Two of My Favorite Mindfulness Tools
Mindfulness has been a big part of my life since 2015. During that time I went on a yoga retreat in Thailand and then did a meditation course in India. This continued practice of mindfulness has transformed my happiness, relationships, and work performance.
I wanted to share with you two of my favorite mindfulness tools.
1. Daily check-ins - These are also called purposeful pauses. It is switching from doing to simply being. Allowing yourself to stop and pause and check in with yourself. To do this you can stop what you are doing and allow yourself to breathe naturally. Then bring your awareness to your breath and simply watch it. You can also notice how your body is feeling. For this, you can quickly scan your body. If any areas are tight or achy you can bring your attention to them. Allow it to sit there without trying to change it.

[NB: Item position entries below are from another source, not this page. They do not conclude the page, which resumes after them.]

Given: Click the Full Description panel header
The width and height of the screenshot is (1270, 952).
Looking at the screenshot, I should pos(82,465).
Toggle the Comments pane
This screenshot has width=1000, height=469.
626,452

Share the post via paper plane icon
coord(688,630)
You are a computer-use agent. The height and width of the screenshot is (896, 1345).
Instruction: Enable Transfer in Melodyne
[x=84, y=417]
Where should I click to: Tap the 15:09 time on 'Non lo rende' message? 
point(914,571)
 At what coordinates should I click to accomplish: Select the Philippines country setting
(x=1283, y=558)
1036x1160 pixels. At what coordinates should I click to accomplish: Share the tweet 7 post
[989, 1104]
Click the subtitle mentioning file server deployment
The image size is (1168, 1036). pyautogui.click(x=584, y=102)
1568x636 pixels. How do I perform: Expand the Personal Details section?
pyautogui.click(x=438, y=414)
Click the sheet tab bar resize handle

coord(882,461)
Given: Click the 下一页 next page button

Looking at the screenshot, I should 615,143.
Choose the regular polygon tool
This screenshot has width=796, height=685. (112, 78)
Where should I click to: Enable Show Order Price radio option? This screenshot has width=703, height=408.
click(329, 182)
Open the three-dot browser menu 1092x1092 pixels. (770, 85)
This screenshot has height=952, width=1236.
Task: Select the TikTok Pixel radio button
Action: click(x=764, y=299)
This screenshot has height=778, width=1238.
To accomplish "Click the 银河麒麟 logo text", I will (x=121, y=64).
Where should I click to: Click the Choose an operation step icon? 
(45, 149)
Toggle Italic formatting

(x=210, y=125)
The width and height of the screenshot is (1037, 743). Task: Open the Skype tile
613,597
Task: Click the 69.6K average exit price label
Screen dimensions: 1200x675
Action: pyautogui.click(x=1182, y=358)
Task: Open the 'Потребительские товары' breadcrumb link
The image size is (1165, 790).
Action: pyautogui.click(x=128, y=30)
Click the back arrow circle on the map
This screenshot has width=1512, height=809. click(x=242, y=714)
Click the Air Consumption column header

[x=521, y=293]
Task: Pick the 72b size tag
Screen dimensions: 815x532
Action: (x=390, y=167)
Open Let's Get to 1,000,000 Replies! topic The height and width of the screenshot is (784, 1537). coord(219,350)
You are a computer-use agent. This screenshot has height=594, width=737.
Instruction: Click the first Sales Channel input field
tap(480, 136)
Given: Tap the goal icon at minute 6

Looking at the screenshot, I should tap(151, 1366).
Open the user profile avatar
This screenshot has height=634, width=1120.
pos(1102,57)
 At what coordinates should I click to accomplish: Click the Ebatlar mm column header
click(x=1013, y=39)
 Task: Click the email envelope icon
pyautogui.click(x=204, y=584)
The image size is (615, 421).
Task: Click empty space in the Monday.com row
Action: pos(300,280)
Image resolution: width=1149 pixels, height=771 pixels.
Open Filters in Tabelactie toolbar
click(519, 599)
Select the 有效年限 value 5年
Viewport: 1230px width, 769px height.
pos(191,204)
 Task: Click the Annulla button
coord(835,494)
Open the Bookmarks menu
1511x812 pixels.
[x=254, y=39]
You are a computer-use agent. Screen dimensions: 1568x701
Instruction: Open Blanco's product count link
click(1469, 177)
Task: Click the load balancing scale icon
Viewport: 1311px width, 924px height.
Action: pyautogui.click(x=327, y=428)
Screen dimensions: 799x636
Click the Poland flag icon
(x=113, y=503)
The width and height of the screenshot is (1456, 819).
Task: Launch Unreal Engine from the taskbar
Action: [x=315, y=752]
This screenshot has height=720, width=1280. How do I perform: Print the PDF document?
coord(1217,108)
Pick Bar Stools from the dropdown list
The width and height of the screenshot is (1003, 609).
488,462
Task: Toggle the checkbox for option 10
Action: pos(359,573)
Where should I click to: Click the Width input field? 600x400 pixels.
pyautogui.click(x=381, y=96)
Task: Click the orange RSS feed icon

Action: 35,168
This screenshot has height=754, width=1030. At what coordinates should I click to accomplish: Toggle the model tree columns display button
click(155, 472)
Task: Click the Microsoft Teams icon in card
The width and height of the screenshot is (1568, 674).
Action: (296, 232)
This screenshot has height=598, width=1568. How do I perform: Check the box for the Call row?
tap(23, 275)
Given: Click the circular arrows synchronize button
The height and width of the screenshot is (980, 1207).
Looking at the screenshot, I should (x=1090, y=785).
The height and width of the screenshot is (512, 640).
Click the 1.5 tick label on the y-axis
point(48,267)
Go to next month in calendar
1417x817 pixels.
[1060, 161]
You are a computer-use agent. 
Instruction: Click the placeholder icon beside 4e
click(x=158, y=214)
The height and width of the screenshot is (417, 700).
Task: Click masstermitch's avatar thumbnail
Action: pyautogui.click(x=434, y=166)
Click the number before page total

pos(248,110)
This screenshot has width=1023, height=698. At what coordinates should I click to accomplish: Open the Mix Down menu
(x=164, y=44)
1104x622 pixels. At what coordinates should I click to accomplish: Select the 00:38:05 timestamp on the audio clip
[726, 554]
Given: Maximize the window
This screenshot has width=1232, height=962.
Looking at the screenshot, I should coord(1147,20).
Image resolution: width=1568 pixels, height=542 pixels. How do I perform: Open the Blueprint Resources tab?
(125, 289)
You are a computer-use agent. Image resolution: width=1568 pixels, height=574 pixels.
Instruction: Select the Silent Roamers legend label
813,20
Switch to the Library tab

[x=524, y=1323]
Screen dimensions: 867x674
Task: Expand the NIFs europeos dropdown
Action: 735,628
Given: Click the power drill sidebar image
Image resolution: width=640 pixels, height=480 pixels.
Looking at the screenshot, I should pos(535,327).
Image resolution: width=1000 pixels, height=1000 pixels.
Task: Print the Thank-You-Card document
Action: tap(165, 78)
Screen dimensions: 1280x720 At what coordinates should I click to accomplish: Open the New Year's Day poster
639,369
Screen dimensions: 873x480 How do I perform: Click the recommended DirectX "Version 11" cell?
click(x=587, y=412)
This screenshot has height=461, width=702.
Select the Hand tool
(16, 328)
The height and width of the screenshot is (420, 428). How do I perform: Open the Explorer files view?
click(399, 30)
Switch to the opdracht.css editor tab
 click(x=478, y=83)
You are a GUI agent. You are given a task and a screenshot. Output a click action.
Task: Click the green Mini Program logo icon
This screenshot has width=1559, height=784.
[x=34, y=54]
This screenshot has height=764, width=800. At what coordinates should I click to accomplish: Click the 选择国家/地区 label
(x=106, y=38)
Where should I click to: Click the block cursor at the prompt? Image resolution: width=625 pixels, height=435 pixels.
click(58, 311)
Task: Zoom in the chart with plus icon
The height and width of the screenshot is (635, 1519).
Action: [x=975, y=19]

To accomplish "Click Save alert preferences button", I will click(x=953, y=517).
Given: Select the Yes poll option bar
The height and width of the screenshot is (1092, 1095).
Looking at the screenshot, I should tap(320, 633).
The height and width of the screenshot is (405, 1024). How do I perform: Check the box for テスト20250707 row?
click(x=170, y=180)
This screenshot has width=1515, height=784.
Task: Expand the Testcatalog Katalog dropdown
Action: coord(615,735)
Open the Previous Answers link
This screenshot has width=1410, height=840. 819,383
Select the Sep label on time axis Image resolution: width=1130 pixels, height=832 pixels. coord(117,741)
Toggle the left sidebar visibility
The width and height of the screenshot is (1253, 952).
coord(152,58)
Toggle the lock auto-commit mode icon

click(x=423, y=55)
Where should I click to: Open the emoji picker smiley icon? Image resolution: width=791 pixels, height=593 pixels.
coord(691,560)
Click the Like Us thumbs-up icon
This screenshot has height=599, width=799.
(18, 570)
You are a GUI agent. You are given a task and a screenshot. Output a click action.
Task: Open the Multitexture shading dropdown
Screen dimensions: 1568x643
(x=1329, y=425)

These daily check-ins can be anywhere from 30 seconds to a couple of minutes. Here are 3 ways you can do them:
Set a timer on your phone and when it goes off you can do it. For instance, every day at 12 PM and 3 PM.
Do them when you switch from one task to another. Such as after lunch or when you finish a project and before you start the next.
When you start to feel yourself getting rushed or overwhelmed.
2. Mindful moments - These are any type of activities where you are going to be intentional about being fully present. For example, they can be daily habits such as brushing your teeth, taking a shower, eating, driving, etc. Or they can be a type of physical activity such as walking, dance, yoga, etc. You can decide ahead of time which ones you are going to do. For instance, today I am going to do a mindful moment with breakfast and an afternoon walk. Then be fully present during these activities. For breakfast put away any distractions and notice the sensations of each bite and sip. You can pay attention to the taste, texture, temperature, and anything else you experience. For the walk notice the sensation as your foot touches the ground, any other sensations in your body, and the sights and sounds around you.
I highly encourage you to give these two mindfulness tools a try. You may notice how these take you off auto pilot and allow you to more fully experience your life.